The Barghest O' Whitby is the fifth EP by English doom metal band My Dying Bride, released on 7 November 2011. It consists of a single, 27-minute track.[1][2]
Well, I wrote it myself, based on rough stories that we have read about in the Yorkshire area. All old villages and towns in Europe have folklore tales of spirits and dark beings and fairies and things like that. And I had heard several different stories about large, black dogs, crawling the moors of Yorkshire... And I thought: "Well, we live in Yorkshire and we never really looked at our own heritage before in My Dying Bride lyrics.
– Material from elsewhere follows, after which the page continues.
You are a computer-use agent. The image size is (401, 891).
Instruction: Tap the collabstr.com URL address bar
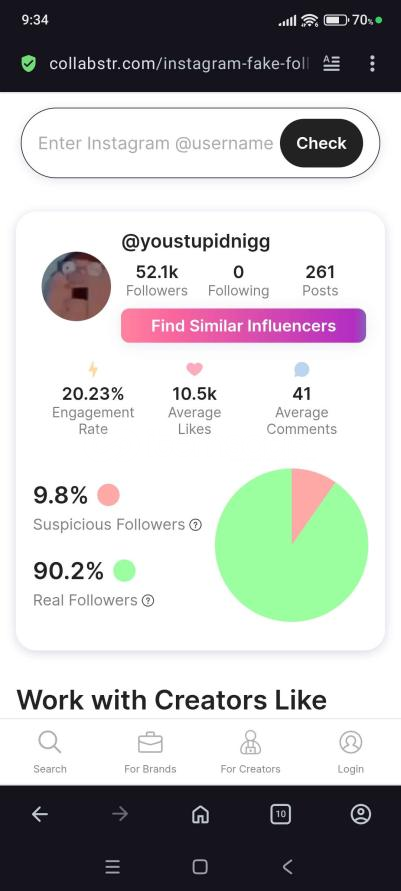click(179, 64)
Let us look at this and see if we could invent our own story, our own Yorkshire folklore." And so I wrote a story called 'The Barghest O’Whitby' about a large black dog which, at first, it seems to crawl the moor land randomly killing people, but it does not. The lyrics tell a story of why this dog is doing what it is doing and its final victim is waiting up in the old sea town, the old fishing town of Whitby. That is where the final confrontation takes place and it is a story of revenge...
[...] We simply don’t indulge in the lore of our historic land enough, so I really went to town with this one. It follows the tale of a huge hound which ‘haunts’ the moors of northern Yorkshire seemingly killing at random. But there is a tale to be had here. The large dog is witness to its master being brutally murdered by a gang of smugglers out by a small cottage on the moor. The dog finally breaks free from its binding and sniffs out the culprits, doing away with them one by one. It is very much a story of revenge where the evil killer is actually the one clearing the streets of the riffraff and doing humanity a favour.[3]
According to Stainthorpe, the artwork pictures the band's guitarist's Hamish Glencross' dog which he "embellished... a little bit in Photoshop. It is all my kind of artwork, pushed together to give a visual interpretation of what you might see in the lyrics. It is quite nice, no high art, but it is just an interpretation of what you are going to get inside the music".[3]